Mr. Schlotman praised Kroger’s corporate brands team for its creativity in bringing products to market. He said the team is responsible for both Kroger-manufactured products (KMP) and Kroger-labeled products (KLP).
KMP are the products Kroger is making in its plants, and the team is constantly looking for trends that are resonating with consumers to determine what products to make, he said.
“If you look at our commercial bakery plants, there’s a little bit less of a typical long loaf of white bread, sandwich bread that’s sold,” Mr. Schlotman said. “And what’s more popular today is some of the shorter, wider pan breads. And they’ve kept up with that trend and have that technology inside the plants now.”
In the case of KLP, Kroger is looking for brands that may fill a specific niche in certain categories, he said.
“A few years ago we launched a very exclusive brand, it’s only in a handful of categories, and it’s intended to be that way,” he said. “And it’s under the name HemisFares. And these folks really scour the world, primarily focused on Italy first because we did a big Taste of Italy promotion, and we sourced a lot of those products, whether it’s the gelatos or some of the HemisFares small jar, high-quality spaghetti sauces and pastas that we brought in, just phenomenal product. It’s a little bit of a foodie hunt inside of our stores because each one of these products is numbered, and there’s a story behind each number of the product. And the idea is to get people to try every number in succession. And it’s been equally successful. It was never intended to be a brand as big as Simple Truth.”
Another area where Kroger is looking to compete is meal kits. The retailer recently launched prepared meal kits — under the name Prep+Pared — in the Cincinnati area. The kits include fresh ingredients and carry a cooking time of 20 minutes or less. Each kit feeds two adults and ranges in price from $14 to $18.

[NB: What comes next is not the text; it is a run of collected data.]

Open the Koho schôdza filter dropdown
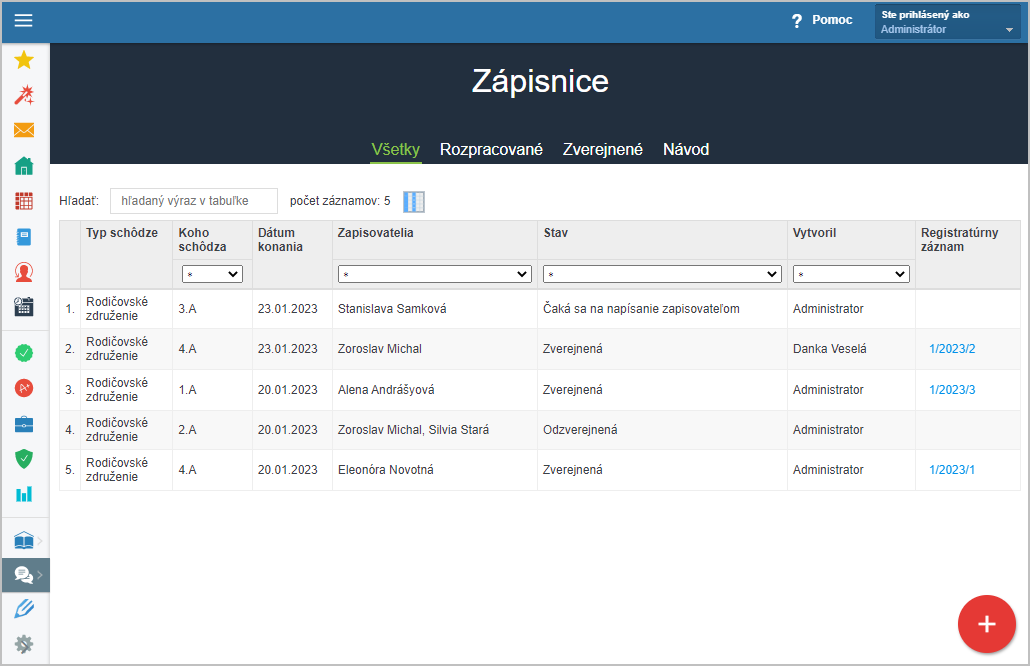Viewport: 1030px width, 666px height. 212,274
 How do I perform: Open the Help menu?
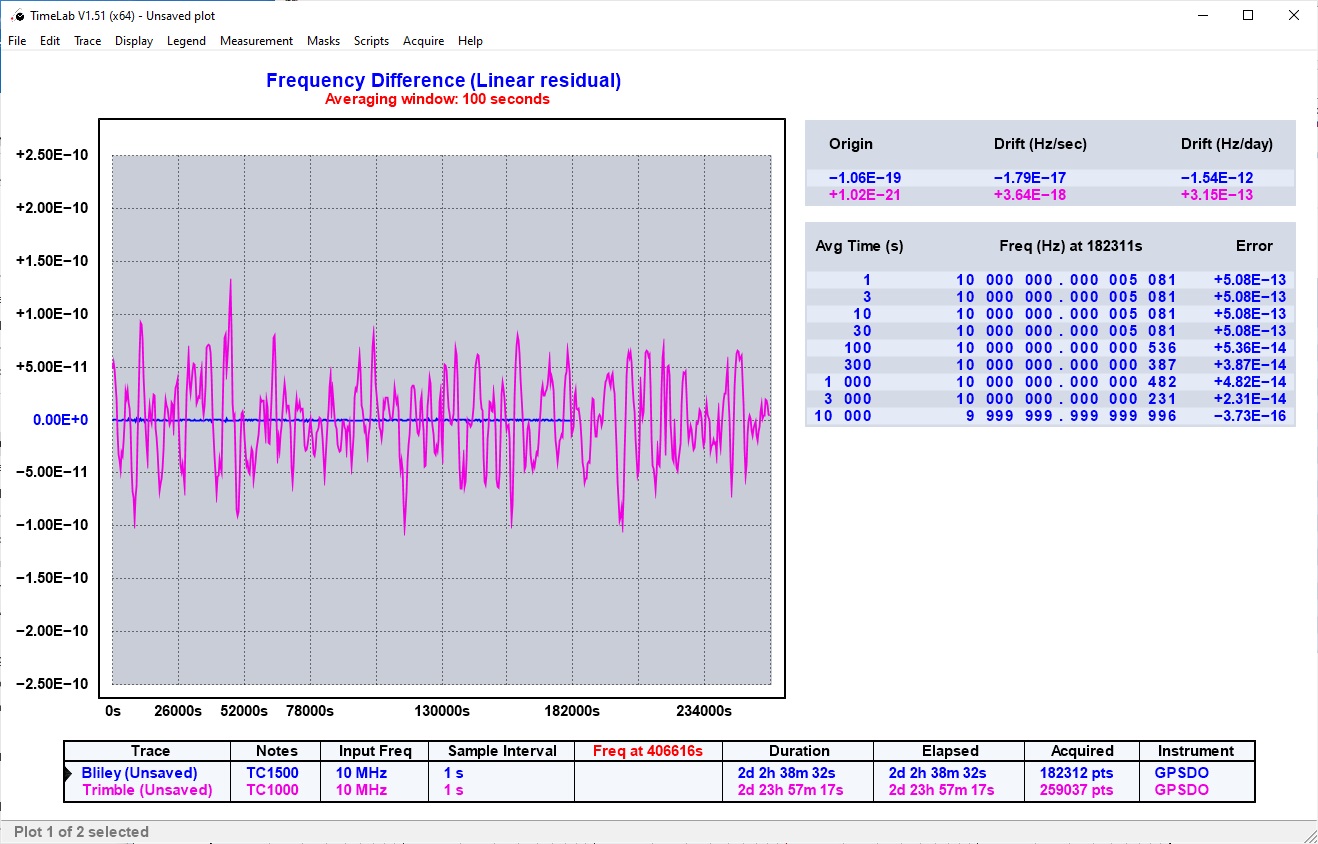470,41

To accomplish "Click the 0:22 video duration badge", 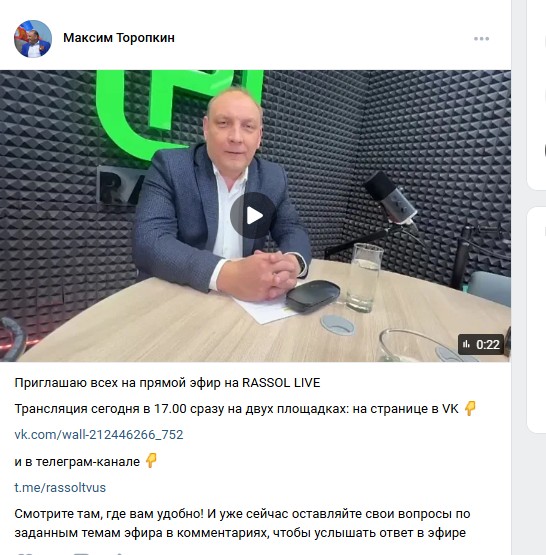I will click(x=481, y=344).
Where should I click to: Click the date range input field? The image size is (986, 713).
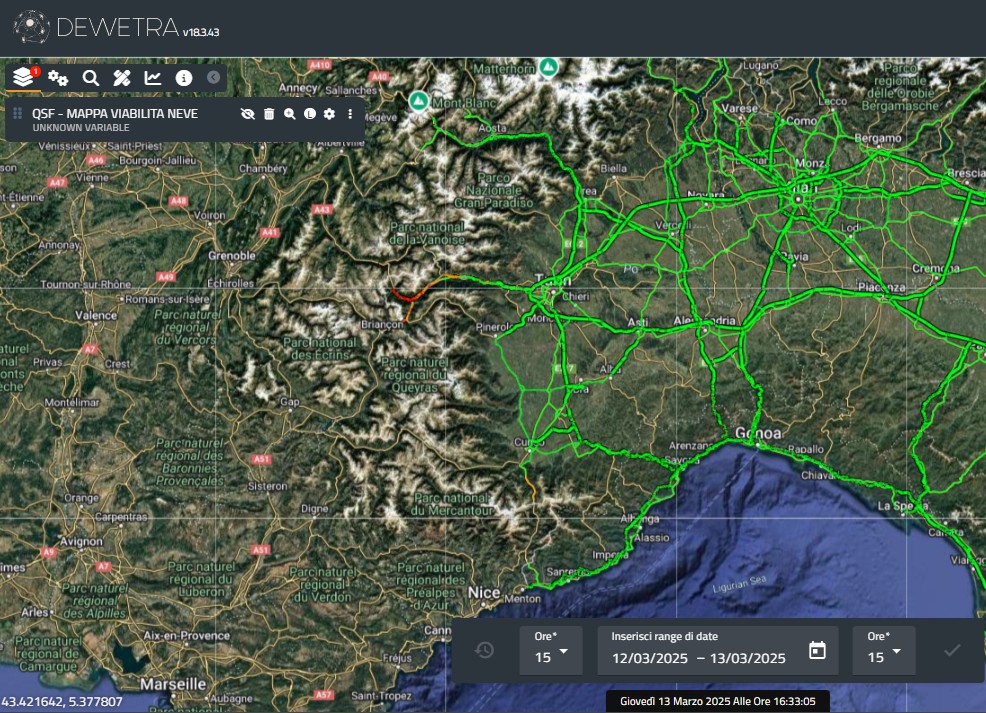(x=698, y=657)
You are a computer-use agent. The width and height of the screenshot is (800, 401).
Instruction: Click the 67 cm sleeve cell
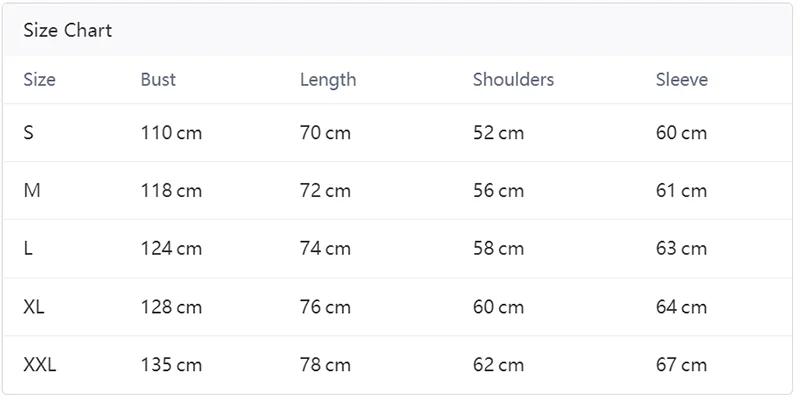click(681, 365)
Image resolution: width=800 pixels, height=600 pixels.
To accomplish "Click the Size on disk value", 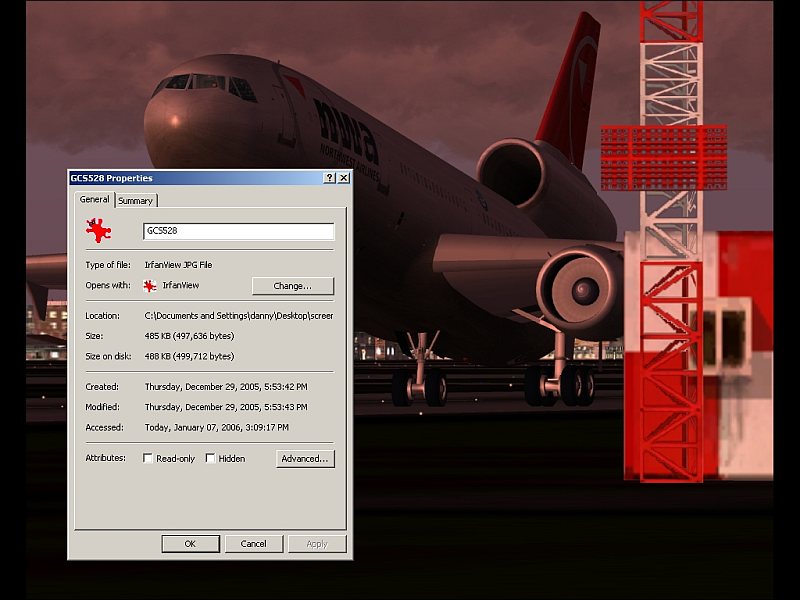I will 189,356.
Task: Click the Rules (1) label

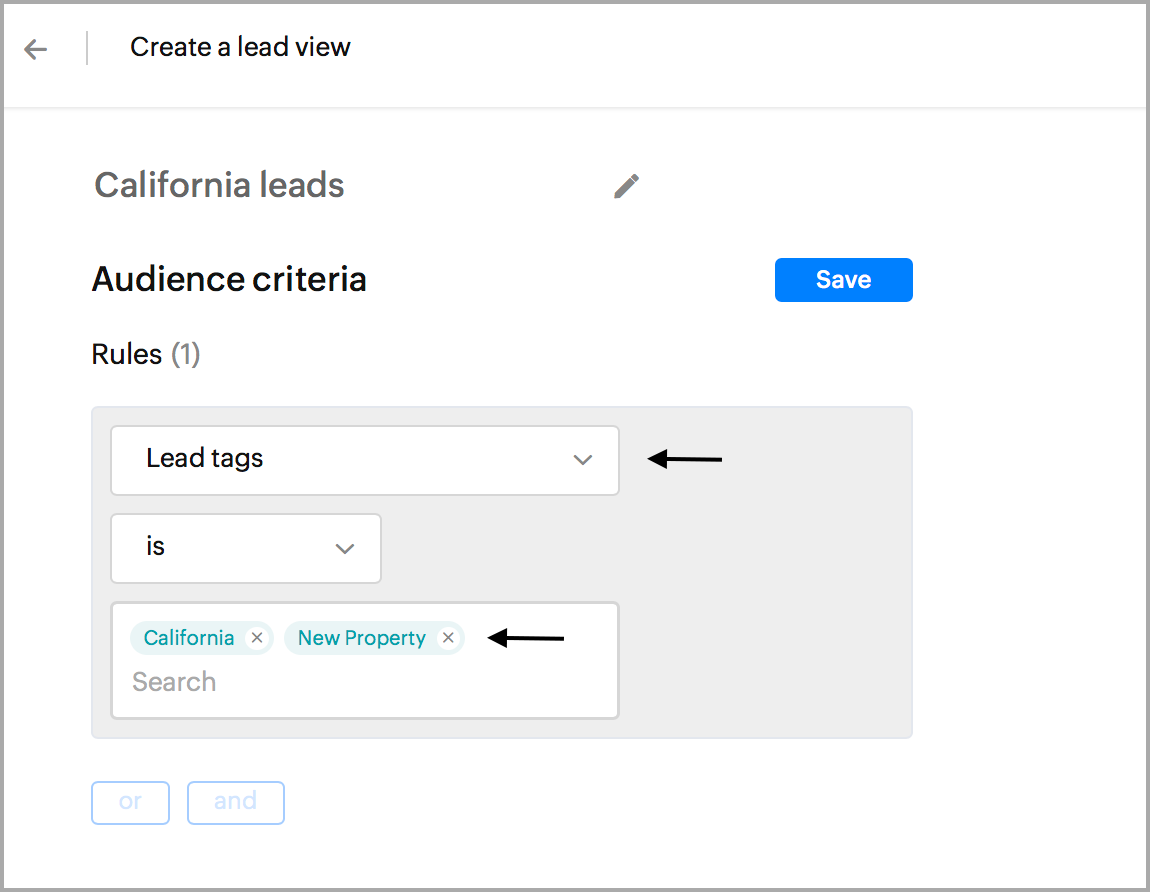Action: [146, 354]
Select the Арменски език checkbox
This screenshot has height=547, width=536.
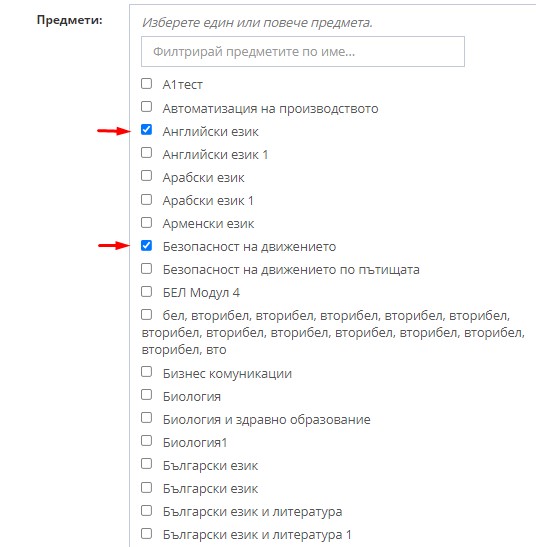pos(147,223)
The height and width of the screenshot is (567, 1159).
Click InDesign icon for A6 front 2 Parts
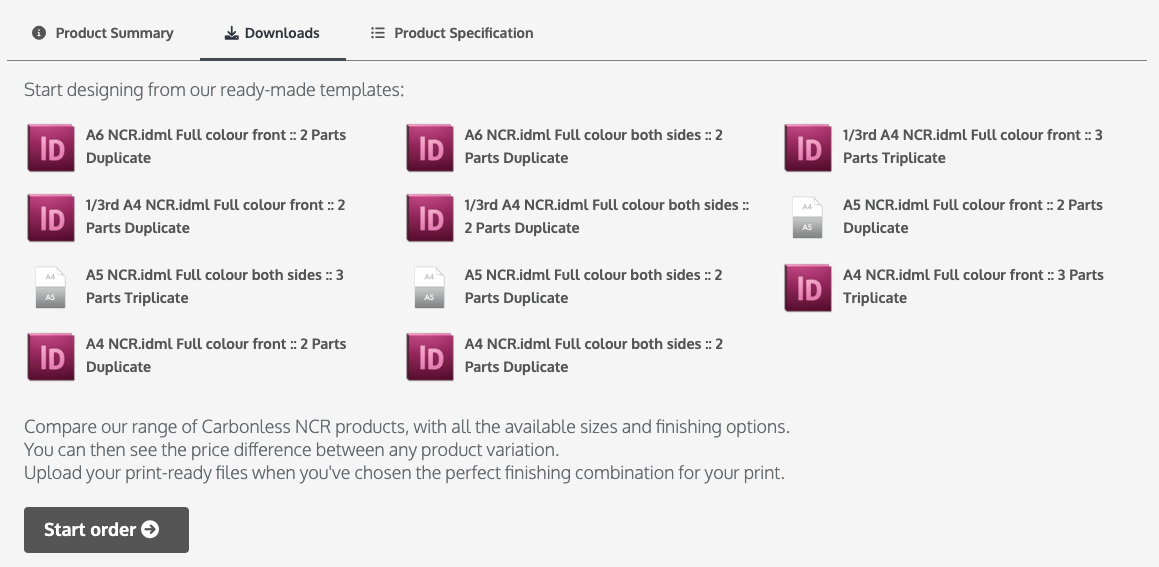(x=51, y=148)
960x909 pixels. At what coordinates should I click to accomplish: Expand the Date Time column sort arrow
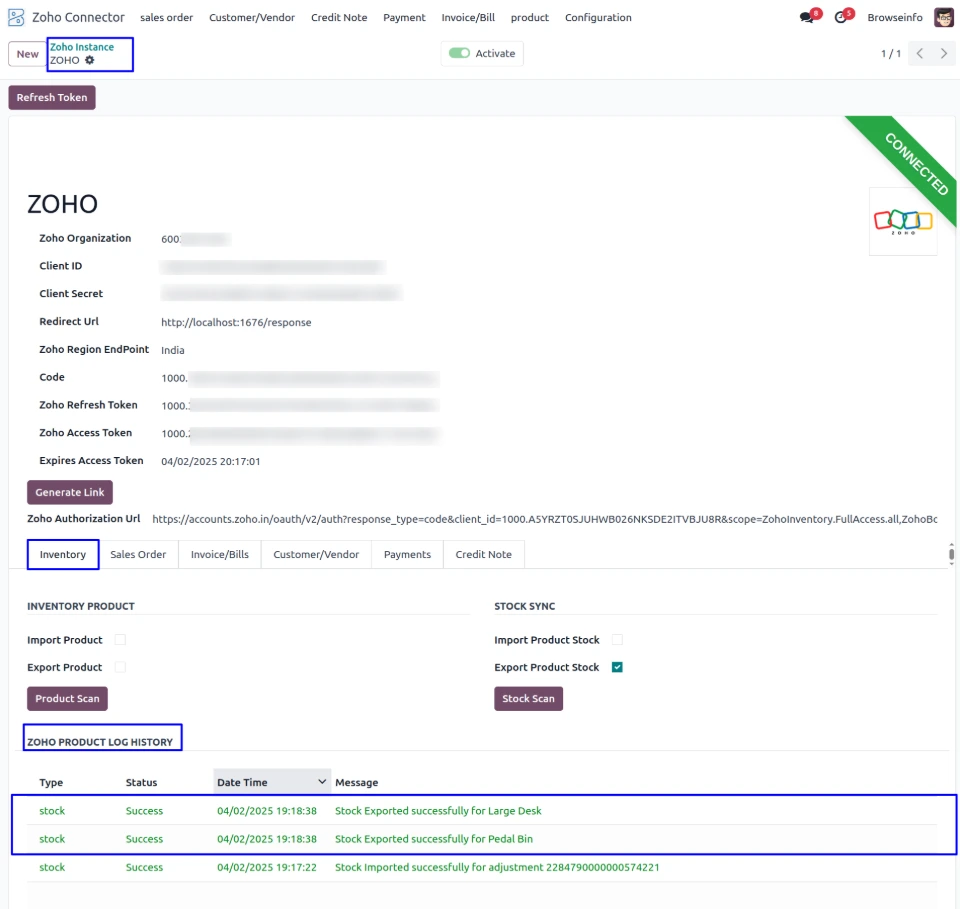click(322, 782)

Kroger is starting with five seasonal recipes: Japanese-inspired beef bowl, chimichurri steak, Moroccan-inspired spring vegetables, creamy chicken and bacon alfredo, and chicken enchiladas rojas.“Why is it that we can’t compete in that space given we have all of that food inside of our stores?” Mr. Schlotman said. “Most of our stores have a chef in them that prepare some of the product that we have offered, and trying to crack that code is something that we think could be another leg of growth. We’ve also partnered in stores with local purveyors of great products. There’s a barbecue spot in Cincinnati called Eli’s that is phenomenally successful. And we have a couple of Eli’s kiosks, if you will, inside of our stores, where Eli and his team do all the work. They manage the business, it’s their inventory, it’s their space. And we essentially get a fee we share as a per cent of their revenue for it. Trying to — and making that — product available to our customers more conveniently and easier than half of the travel to his restaurant can wind up to be a win-win for both of us. And you’ll continue to see us do offerings like that.”